> Text shown
● ● ● ● ●
# Fish NAS Pensacola Alpha Pier



## itgetsbetter (Jul 12, 2016)

2016 AMS-1 Marine Corps Ball Committee will have pier A open for fishing on 24 and 25 July from 0600 to Sunset both days.
FISHING ON ALPHA PIER (MOST SOUTHEAST CORNER OF NASP)

Donations Appreciated! 
Open to Active duty, Retired Military, DoD Personnel, and their dependents 12 years of age and older. 12-16 years of age must be accompanied by and adult.

Rules
Donations accepted at Alpha Pier entrance
Kids must be supervised by an adult
License required for 16 years old and up. 
MUST BE WITHIN LEGAL CATCH IAW FLORIDA WILDLIFE CONSERVATION.
You can keep what you catch.
Bring what you need; fishing pole, bait, coolers (for fish caught only), chairs, tents & umbrellas
CASTING OR GILL NETS ARE PROHIBITED.
Please check-in with Volunteers when leaving and returning to the pier.
NO ALCOHOL ALLOWED ON PIER. 
No gutting of fish on the pier
All your trash must be cleaned up before you leave
No POV parking/driving on pier


----------



## J0nesitheSecond (Jun 27, 2016)

Just in time for snapper season.........to end.


----------



## MillerLight21 (Aug 9, 2010)

when I was stationed there it was always open


----------



## TailRazor (Apr 25, 2011)

The assclowns who couldn't pick up after themselves and gutted fish on the pier ruined it for everyone a while back so now it's normally only open for fundraisers.


----------



## itgetsbetter (Jul 12, 2016)

Sorry folks they rescheduled it for 23/24


----------



## gtuck13 (Feb 14, 2011)

Thanks for the heads up, I work on the base and fish it all the time. Was stationed there in the early 90's very good fishing at the piers and port ops.


----------



## itgetsbetter (Jul 12, 2016)

*Cancelled*

Sorry for the late notice but it has been cancelled this time without an alternative date. No information on when we will get it opened. I do know that the Navy Ball Committee has been approved not this weekend but Ill put the dates on here when I get them.


----------
● ● ● ● ●
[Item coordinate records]
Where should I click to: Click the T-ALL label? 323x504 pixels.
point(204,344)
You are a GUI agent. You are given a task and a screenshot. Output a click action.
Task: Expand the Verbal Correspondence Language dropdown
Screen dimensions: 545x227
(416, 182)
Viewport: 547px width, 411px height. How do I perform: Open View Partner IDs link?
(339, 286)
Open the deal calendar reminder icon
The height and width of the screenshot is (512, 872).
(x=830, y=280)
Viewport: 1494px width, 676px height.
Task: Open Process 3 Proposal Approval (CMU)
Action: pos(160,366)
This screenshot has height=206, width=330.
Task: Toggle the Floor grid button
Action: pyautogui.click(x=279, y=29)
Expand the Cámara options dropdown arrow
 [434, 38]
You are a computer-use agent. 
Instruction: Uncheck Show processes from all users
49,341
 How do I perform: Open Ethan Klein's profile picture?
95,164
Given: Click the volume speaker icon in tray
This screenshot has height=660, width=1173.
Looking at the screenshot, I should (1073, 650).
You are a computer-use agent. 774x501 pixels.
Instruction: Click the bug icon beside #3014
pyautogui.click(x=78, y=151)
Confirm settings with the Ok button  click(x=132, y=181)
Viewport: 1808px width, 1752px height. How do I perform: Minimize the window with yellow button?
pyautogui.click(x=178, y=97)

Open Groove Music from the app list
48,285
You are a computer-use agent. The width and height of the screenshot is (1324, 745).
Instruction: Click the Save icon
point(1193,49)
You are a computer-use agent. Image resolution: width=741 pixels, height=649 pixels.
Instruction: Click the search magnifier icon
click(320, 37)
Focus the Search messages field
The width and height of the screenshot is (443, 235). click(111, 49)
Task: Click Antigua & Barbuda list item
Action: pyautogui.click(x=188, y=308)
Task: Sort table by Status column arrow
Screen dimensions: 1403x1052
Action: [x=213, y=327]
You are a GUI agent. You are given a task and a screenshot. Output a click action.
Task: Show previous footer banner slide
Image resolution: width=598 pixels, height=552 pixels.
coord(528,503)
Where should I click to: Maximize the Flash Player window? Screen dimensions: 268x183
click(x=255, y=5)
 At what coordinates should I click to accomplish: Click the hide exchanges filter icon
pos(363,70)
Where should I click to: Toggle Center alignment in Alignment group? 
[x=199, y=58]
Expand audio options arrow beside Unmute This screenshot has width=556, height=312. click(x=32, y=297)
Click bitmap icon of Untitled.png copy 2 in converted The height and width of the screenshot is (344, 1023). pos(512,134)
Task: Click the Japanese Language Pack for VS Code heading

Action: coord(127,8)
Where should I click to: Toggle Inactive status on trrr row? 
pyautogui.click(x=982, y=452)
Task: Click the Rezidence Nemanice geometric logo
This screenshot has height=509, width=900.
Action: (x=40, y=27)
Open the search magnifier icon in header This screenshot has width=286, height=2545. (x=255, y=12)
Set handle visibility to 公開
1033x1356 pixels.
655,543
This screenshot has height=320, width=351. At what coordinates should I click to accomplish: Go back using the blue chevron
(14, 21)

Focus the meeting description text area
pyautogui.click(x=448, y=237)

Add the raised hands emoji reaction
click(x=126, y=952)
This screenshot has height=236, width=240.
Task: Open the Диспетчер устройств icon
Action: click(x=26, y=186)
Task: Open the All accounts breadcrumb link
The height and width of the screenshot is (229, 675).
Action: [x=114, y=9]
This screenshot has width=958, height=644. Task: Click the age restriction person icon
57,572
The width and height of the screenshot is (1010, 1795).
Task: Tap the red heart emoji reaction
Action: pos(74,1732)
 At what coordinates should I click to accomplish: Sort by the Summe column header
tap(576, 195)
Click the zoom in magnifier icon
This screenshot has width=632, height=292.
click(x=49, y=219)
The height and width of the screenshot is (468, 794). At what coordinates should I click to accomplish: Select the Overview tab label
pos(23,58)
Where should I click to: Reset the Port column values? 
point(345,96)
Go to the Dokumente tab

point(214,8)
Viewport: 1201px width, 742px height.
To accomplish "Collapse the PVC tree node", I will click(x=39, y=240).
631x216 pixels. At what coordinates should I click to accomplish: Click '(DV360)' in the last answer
● ● ● ● ●
> Directives
**A.** Translate this sentence from the forum thread about fishing on Alpha Pier into Spanish: "You can keep what you catch."
**B.** Pull out every line of the records that contains the word "coordinates".
The forum thread and the records have no connection to each other.

> Answers in order
**A.** Puede quedarse con lo que pesque.

**B.**
 At what coordinates should I click to accomplish: Click the hide exchanges filter icon
This screenshot has height=320, width=351. At what coordinates should I click to accomplish: Go back using the blue chevron
 At what coordinates should I click to accomplish: Sort by the Summe column header
The height and width of the screenshot is (468, 794). At what coordinates should I click to accomplish: Select the Overview tab label
631x216 pixels. At what coordinates should I click to accomplish: Click '(DV360)' in the last answer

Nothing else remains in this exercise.